You Have Not Failed 

What to know about dating a recovering alcoholic is that you have not failed, and your significant other has not failed. As long as they are still committed to recovery, a relapse is only a bump in the road. But it is still hard for both of you. Your partner is going to feel as if they let you down. And you might even feel as if they did let you down. Don’t feel guilty, your emotions are valid and understood. But what is important is how you react. Don’t blame them, instead let’s learn.

It is important to remember that during the recovery, your significant other’s temptation to return to alcohol is going to be high. Do you know how it feels when you really want that chocolate bar? Or when you are craving that cup of coffee in the morning? Take that feeling and multiply it by a thousand. Your loved one is struggling beyond anything you could comprehend. They are scared and you feel helpless. The good news is that alcoholism is treatable and manageable.

Relapse Happens 

Relapses occur more than you would think. Relapses don’t mean the individual has given up or failed. Treatment programs have started to better incorporate sections for the possibility of a relapse.
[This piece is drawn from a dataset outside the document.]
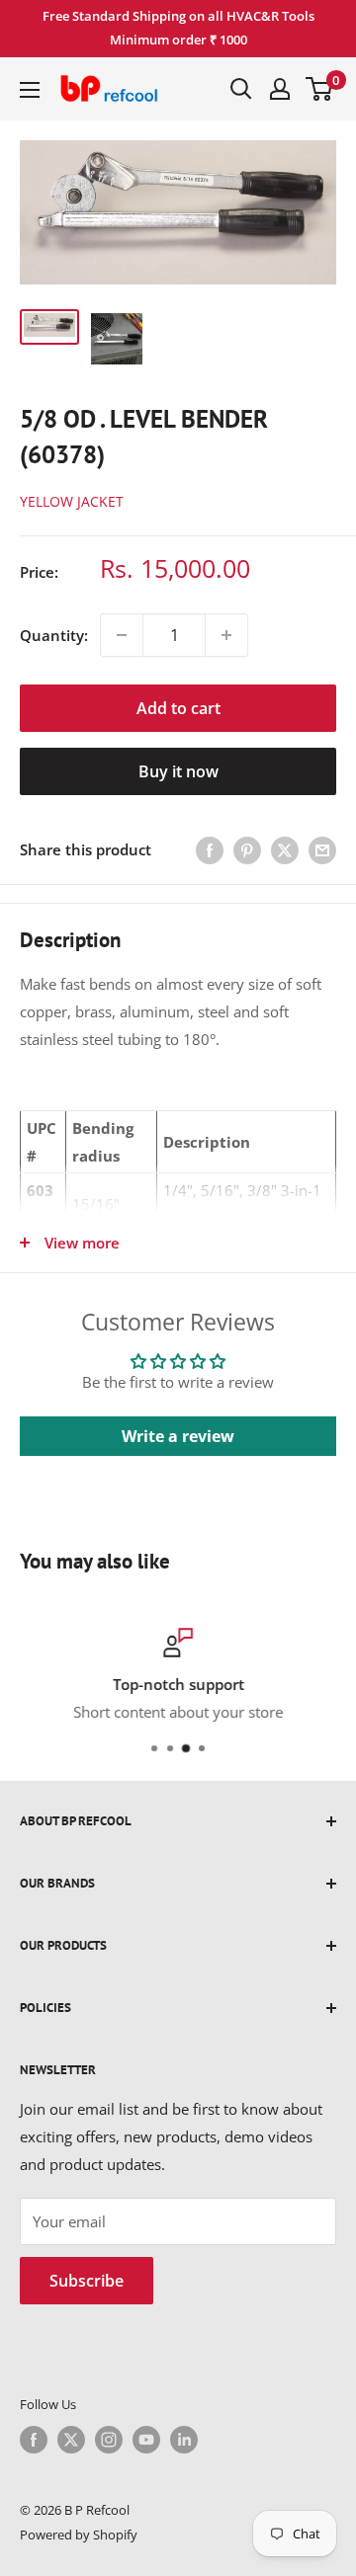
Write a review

Alcoholism is treated as a chronic illness. You wouldn’t expect someone with depression to be happy once they received medical or therapeutic help magically. That would be an unrealistic and rude expectation. Therefore, it also isn’t fair to expect perfect results from an individual going through alcoholism rehabilitation. It is going to take time. If they rely on medications and forget to take them or do not want to take them, patience and grace will get you a long way when dating someone who is a recovering alcoholic.

Relapse can also be a sign. If your significant other goes back to their old habits, this could indict that a change is necessary. Encourage your loved one to call their doctor or sponsor. Their rehabilitation treatment could use some modifications, or it is time to consider a new treatment plan. Since alcoholism is like a chronic disease, it will take time for them to rewire their behaviors. Their relapse could be a sign that they need a different kind of help, and that is okay! Figuring out what doesn’t work is just as beneficial. 
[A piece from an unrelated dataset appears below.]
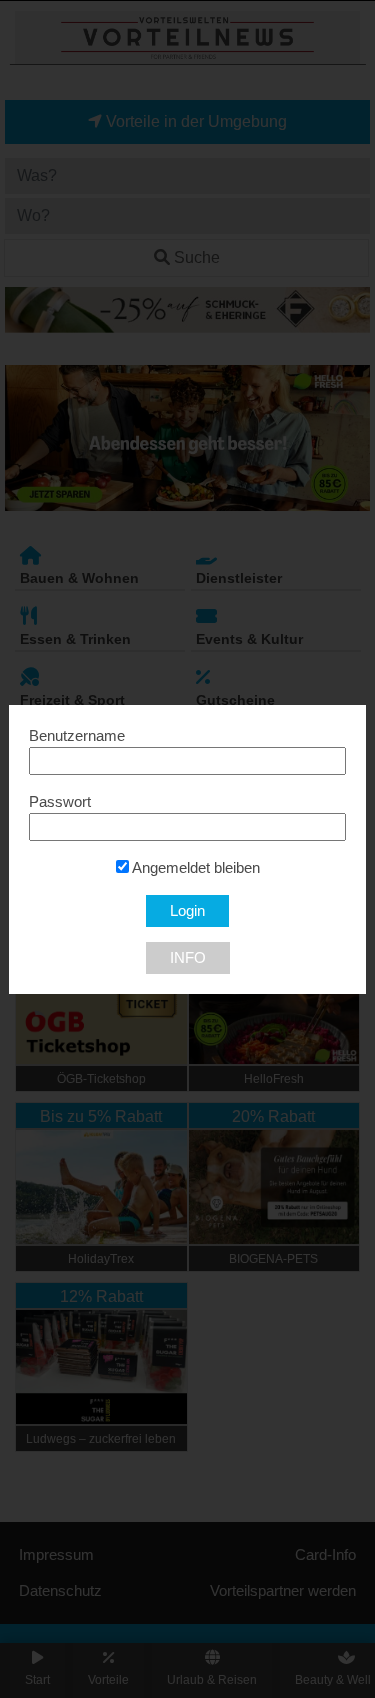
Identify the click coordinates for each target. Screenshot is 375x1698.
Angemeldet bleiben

The hard truth about relapses is they can be deadly. This is important for you both to know the reality of this situation. Once someone has stopped drinking, their body has begun to heal. Their tolerance will decrease, and their body is no longer accustomed to the previous amounts they once drank. If they attempt to drink a large quantity of alcohol like they used to, they risk having an overdose.

Address the Relapse

You are part of your loved one’s support system! This is an amazing comfort for them. Not everyone knows what it’s like dating a recovering alcoholic. It is hard for you of course, but fighting this alone would be so much harder for them as well. If someone you love is already in treatment, this is the time to encourage them to call their doctor. However, if they haven’t participated in treatment then enrolling needs to be the next step.

What to expect when dating a recovering alcoholic includes many unknowns. But there are some common reactions when treatment is brought up. Get ready for excuses. Your significant other will try to justify their actions. They want to believe it was just one mistake and that it isn’t that big of a deal. But even if it is just one occurrence, it is still a relapse. This is difficult but you need to be both gentle and firm. Show them you care about their sobriety by simply saying, “Let’s get you some help.” 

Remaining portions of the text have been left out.